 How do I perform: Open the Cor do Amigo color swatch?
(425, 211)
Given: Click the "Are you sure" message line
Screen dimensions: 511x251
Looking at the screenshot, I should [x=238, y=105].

* * * * * * * * *

● What is needed
Return the records exactly, every line included.

● Answer to the problem
 How do I perform: Open the Cor do Amigo color swatch?
(425, 211)
Given: Click the "Are you sure" message line
Screen dimensions: 511x251
Looking at the screenshot, I should [x=238, y=105].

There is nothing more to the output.